This blog was kindly contributed by Vincenzo Raimo Chief Relationship Officer at Unilodgers & Iona Yuelu Huang, Senior Lecturer at Harper Adams University in the UK.
Enzo and Iona have been working together on the role of agents in international student recruitment for a number of years. They are co-authors with Christine Humfrey of the guide Managing International Student Recruitment Agents and an article Power and control: managing agents for international student recruitment in higher education in ‘Studies in Higher Education’. They are currently collaborating as part of an international team researching the effectiveness of legal and relational methods adopted by universities in Australia, the UK and the USA to govern their work agents.
International student recruitment is a competitive and costly business. While most universities in the UK have teams dedicated to the recruitment and admission of students from overseas, some even with their own recruitment offices in-market, a less visible aspect of their international student recruitment effort is the part played by agents.
Universities, particularly in the UK and Australia, have come to rely on the work of commercial international student recruitment agents to achieve their annual international student intake targets.

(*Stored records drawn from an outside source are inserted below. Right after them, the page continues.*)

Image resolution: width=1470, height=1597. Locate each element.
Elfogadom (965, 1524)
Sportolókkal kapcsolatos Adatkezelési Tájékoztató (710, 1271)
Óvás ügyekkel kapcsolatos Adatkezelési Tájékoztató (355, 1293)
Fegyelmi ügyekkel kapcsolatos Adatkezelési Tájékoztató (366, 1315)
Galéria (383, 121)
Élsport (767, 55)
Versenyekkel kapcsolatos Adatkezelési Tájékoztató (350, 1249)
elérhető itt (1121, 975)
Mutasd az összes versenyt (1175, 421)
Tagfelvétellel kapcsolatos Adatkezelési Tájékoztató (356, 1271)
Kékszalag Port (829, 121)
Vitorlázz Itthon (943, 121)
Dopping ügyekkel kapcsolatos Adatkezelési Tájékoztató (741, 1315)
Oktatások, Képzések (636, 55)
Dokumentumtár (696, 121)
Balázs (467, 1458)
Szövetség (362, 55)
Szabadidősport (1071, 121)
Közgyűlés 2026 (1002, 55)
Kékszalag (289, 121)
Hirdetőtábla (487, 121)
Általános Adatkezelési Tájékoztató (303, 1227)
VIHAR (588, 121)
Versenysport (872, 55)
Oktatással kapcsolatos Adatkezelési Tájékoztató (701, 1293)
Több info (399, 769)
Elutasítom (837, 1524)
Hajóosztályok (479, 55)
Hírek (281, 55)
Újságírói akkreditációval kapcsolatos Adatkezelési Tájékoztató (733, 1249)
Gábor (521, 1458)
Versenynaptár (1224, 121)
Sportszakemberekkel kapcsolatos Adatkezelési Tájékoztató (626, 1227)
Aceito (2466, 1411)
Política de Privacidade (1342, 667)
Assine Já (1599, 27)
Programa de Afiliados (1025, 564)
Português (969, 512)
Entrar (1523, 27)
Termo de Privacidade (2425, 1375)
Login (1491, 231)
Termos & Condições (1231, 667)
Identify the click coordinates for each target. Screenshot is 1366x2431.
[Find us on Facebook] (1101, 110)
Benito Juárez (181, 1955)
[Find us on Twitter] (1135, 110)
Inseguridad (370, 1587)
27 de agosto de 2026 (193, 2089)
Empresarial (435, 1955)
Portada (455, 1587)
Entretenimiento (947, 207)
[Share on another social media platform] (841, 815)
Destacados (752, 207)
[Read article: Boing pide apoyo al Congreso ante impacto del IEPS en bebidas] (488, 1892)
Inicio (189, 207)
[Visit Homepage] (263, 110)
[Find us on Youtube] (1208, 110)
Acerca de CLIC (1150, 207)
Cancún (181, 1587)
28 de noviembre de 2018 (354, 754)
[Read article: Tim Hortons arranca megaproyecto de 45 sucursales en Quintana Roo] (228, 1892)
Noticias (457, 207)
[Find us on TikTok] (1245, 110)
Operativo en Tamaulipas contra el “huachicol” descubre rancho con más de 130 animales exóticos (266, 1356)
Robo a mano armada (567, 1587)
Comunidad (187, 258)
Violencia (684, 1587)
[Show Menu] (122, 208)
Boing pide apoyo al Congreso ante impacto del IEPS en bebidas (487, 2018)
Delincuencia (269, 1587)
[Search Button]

Agents have become even more important to universities during the COVID-19 pandemic while recruiters have been unable to travel and have found it more difficult to connect with prospective students. Surveys pre-COVID suggest that agents support the enrolment of more than 40 per cent of all new international students to UK universities annually with some universities relying almost entirely on agents to achieve their annual enrolment numbers.
Despite the importance of international student recruitment agents to UK universities, their work and the fees paid to them are largely hidden from the view of most academics. Tomorrow’s (Wednesday 18th November) Centre for Global Higher Education webinar, The secret life of international student recruitment agents, aims to shed some light on the relationship between universities and their agents.
While there are reports of dodgy agents exploiting prospective students, falsifying qualifications and charging universities commission for students who should never have been admitted in the first place, the reality is that the majority of international student recruitment agents work in professional organisations. They are often qualified counsellors, typically educated overseas themselves, working hard to advise students on their options and supporting them with the complicated process of applying to an overseas university, getting a visa and making travel, accommodation and other arrangements.
Agents are paid commission, on average 15 per cent of the tuition fee charged to each successfully enrolled student. Some universities also pay volume bonuses and provide other incentives such as ‘familiarisation tours’ of the UK.
Why then is the work of some UK universities with agents kept secret? It may be due to commercial sensitivities surrounding an important income stream or perhaps an unwillingness to openly admit to the role of commercial third parties in the admissions process. Our view is that because agents play a vital part in the journey from researching to applying and eventually enrolling at a university for many international students and good agents should be seen as partners and valued as such and not shrouded in secrecy.
While many universities publish the names and the contact details of the agents with whom they have contracts, some fail to keep those details up to date. Some universities also maintain informal working relationships with uncontracted, or ‘sub-agents’, whose details tend not be shared, or in the case of sub-agents, not even known by the universities themselves. Furthermore, few universities are transparent in their guidance to prospective international students that agents are paid a fee for each student successfully enrolled, let alone how much that fee is.
Transparency in UK universities’ work with agents would have the benefits of better demonstrating the value universities place on their relationships with agents, recognising the important contribution they make to successful international student recruitment and crucially it would help prospective students who wish to make use of an agent find a recommended source of advice and help them understand the basis on which that advice is given.
This is so sensible those in power will do nothing.